Da segnalare anche che chi ha una casa in locazione ha diritto a una riduzione sulla Tasi del 75%, a patto che l’immobile sia affittato a studenti universitari, sia dato in locazione con contratto 3+2 agevolato o, ancora, sia dato in affitto con un contratto a uso transitorio con una durata da 1 a 18 mesi.

Come funziona la Tasi in caso di comodato gratuito

Se si opta invece per il comodato gratuito della propria casa per genitori o figli, la riduzione della Tasi è del 50%. Attenzione però, perché è necessario che il contratto di comodato d’uso non sia tacito ma venga registrato presso l’Agenzia delle Entrate, che il proprietario abbia un solo immobile in Italia, che il proprietario abbia la sua dimora abituale nello stesso Comune in cui si trova l’immobile dato in comodato e, infine, che il il proprietario non possieda nello stesso Comune un’abitazione di categoria catastale A/1, A/8 o A/9.
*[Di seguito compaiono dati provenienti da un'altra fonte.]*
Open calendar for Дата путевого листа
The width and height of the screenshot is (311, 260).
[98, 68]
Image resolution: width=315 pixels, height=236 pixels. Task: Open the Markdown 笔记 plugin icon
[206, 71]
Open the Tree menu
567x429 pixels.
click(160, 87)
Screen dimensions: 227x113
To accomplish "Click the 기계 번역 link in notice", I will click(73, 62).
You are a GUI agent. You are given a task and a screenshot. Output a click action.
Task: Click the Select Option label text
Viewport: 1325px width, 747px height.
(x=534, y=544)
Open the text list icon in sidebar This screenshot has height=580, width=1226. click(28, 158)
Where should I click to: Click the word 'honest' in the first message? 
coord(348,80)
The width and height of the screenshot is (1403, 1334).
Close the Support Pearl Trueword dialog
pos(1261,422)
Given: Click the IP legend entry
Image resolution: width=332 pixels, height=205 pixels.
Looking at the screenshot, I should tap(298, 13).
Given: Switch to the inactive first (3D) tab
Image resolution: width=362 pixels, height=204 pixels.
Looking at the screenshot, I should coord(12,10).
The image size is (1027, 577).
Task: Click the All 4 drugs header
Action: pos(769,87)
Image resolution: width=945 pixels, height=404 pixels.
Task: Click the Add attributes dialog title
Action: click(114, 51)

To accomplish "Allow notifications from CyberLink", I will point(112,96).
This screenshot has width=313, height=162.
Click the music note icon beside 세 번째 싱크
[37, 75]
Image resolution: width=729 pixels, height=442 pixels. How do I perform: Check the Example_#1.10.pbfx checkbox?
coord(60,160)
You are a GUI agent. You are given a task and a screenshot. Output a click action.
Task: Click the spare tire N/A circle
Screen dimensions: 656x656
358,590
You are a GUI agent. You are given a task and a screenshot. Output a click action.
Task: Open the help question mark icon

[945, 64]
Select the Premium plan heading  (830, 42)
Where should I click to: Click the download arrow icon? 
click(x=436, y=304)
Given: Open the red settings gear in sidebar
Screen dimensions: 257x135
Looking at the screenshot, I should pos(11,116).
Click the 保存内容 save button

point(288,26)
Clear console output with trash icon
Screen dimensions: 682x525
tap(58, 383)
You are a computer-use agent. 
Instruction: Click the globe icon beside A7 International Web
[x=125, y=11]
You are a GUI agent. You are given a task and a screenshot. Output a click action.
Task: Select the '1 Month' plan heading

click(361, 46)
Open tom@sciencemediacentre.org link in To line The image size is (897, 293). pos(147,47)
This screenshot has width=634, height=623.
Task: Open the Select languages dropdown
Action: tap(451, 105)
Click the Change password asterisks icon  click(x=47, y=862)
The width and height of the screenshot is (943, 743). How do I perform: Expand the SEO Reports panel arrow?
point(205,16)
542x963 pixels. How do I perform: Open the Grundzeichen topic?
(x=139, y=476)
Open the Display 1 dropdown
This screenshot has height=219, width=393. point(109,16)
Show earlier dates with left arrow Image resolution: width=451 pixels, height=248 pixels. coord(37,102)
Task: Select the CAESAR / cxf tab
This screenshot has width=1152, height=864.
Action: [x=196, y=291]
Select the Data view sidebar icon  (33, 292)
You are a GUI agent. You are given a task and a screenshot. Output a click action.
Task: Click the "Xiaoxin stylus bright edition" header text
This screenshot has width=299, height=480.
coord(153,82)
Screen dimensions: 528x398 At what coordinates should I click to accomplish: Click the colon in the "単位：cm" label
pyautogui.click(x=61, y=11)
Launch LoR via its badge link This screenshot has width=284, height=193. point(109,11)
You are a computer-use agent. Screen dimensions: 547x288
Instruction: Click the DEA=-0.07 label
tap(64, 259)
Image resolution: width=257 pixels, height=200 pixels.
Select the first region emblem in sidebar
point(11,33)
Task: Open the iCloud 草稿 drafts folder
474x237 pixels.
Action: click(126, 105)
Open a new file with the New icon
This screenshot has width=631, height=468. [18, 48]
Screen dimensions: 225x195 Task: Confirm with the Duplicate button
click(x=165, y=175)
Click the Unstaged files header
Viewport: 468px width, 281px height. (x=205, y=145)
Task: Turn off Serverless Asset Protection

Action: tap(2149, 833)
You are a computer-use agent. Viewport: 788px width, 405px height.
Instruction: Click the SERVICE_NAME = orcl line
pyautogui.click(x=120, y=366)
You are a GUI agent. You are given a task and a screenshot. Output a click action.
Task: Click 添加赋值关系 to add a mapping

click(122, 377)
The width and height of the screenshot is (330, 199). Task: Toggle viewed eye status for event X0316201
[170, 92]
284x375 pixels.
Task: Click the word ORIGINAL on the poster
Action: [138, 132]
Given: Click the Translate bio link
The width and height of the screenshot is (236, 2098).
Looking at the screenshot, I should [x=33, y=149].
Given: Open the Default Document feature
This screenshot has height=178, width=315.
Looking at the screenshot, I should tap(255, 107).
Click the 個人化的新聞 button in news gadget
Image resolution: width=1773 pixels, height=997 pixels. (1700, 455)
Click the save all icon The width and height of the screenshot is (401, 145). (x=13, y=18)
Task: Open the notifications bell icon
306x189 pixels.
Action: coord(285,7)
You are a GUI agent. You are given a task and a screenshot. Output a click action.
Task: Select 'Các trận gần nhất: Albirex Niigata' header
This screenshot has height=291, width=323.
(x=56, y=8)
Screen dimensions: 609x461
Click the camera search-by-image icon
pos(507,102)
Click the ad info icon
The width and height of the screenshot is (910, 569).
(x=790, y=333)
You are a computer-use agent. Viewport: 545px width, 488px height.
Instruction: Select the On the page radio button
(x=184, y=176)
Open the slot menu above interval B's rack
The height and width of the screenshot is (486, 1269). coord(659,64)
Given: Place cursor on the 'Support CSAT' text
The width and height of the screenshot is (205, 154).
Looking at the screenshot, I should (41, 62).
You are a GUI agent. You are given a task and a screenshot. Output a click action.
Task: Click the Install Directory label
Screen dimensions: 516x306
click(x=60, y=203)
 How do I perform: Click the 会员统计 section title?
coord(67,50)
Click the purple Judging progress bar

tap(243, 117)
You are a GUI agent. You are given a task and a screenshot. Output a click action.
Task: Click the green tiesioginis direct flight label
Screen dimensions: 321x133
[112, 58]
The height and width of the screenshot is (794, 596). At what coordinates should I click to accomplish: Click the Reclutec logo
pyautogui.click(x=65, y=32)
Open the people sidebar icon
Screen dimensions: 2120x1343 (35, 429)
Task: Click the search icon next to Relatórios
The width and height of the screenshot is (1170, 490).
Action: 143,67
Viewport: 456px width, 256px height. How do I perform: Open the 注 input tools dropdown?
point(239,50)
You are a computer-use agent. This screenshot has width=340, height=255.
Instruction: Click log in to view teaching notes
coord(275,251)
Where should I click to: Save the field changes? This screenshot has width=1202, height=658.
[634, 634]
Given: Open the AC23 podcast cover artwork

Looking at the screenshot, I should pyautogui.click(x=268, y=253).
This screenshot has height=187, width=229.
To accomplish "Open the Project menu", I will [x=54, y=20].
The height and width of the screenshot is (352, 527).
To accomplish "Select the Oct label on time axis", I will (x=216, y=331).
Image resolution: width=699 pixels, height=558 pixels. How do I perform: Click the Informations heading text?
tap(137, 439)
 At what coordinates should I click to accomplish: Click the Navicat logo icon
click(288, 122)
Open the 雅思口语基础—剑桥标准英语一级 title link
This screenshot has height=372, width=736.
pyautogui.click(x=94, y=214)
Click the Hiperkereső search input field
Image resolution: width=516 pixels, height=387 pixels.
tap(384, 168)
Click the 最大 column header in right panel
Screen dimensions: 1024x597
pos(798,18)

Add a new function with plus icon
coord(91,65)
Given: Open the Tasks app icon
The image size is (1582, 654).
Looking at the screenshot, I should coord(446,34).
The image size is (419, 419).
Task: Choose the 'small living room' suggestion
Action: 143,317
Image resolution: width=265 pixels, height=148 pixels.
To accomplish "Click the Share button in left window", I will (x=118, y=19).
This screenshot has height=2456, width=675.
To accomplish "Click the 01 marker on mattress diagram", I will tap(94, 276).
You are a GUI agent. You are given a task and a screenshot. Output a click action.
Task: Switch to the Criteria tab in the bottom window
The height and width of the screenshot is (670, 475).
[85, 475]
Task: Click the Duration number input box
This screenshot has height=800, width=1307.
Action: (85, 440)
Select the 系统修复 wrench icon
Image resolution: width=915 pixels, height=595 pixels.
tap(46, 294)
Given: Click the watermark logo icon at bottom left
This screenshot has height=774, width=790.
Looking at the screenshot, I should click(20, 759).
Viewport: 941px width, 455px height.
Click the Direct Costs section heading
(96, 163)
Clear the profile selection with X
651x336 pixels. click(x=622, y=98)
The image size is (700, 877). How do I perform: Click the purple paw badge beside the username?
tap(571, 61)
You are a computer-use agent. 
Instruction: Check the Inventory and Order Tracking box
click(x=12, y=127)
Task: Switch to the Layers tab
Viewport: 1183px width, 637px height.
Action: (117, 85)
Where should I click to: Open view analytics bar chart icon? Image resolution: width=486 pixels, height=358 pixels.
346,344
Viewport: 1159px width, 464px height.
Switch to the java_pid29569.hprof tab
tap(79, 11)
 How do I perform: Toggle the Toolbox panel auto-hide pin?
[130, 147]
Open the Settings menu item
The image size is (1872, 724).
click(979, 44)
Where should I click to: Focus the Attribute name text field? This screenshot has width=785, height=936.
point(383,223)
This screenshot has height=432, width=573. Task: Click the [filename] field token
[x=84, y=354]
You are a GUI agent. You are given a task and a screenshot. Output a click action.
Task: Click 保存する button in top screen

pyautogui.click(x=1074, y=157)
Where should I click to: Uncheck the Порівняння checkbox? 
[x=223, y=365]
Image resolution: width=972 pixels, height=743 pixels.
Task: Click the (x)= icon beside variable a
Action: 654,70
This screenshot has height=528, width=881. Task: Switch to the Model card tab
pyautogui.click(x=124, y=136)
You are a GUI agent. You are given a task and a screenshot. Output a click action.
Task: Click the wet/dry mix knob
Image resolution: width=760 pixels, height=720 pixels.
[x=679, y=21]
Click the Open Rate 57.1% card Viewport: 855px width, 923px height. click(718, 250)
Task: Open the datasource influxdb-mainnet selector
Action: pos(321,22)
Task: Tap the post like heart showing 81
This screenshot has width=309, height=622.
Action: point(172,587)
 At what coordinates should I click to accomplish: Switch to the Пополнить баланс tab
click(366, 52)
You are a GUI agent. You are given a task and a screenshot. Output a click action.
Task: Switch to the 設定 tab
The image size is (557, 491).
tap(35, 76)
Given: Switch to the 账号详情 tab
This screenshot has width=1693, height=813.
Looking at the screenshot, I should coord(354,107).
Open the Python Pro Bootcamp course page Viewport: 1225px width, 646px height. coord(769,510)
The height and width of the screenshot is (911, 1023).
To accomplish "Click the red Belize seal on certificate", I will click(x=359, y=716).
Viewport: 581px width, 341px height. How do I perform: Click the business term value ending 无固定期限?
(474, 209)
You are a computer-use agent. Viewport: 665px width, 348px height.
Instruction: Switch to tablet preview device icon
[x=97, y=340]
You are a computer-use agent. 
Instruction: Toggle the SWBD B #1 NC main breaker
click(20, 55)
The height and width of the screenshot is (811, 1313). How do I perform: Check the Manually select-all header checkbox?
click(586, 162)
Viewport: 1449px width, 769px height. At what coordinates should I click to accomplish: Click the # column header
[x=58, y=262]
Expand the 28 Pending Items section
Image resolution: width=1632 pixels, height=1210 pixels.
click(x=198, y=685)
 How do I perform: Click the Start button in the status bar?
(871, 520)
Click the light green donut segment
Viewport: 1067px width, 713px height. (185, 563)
La Tasi viene ridotta con aliquote stabilite dal Comune di pertinenza anche nel caso in cui l’immobile sia una casa destinata alla vendita e non affittata.

Il calcolo della Tasi

Come per l’Imu, anche per la Tasi spetta al comune fissare l’aliquota Tasi da far pagare ai cittadini, partendo da una base dello 0,1%. Il calcolo dell’imposta è vincolato alla rendita catastale dell’immobile, con l’aliquota che va applicata sulla rendita rivalutata del 5% e moltiplicata per il coefficiente della categoria catastale. I coefficienti sono i seguenti:

  • 160 per gli immobili delle categorie da A/1 ad A/11, esclusi gli A/10
  • 80 per gli immobili della categoria A/10
  • 140 per gli immobili delle categorie che vanno da B/1 fino a B/8
  • 55 per gli immobili della categoria C/1
  • 160 per gli immobili delle categorie C/2, C/6 e C/7
  • 150 per gli immobili delle categoria C/3, C/4 e C/5
  • 65 per gli immobili delle categorie che vanno da D/1 a D/10, con l’esclusione dei D/5
  • 80 per gli immobili della categoria D/5

Infine, le scadenze: la Tasi va pagata o in un’unica soluzione o, come l’Imu, in due rate, un acconto e il saldo a conguaglio. Entro il 16 giugno bisogna versare o l’acconto o la Tasi in un’unica soluzione, mentre il 16 dicembre c’è la scadenza del saldo per chi sceglie le due rate. Per pagare la Tasi è necessario utilizzare il classico modello F24 oppure il bollettino postale.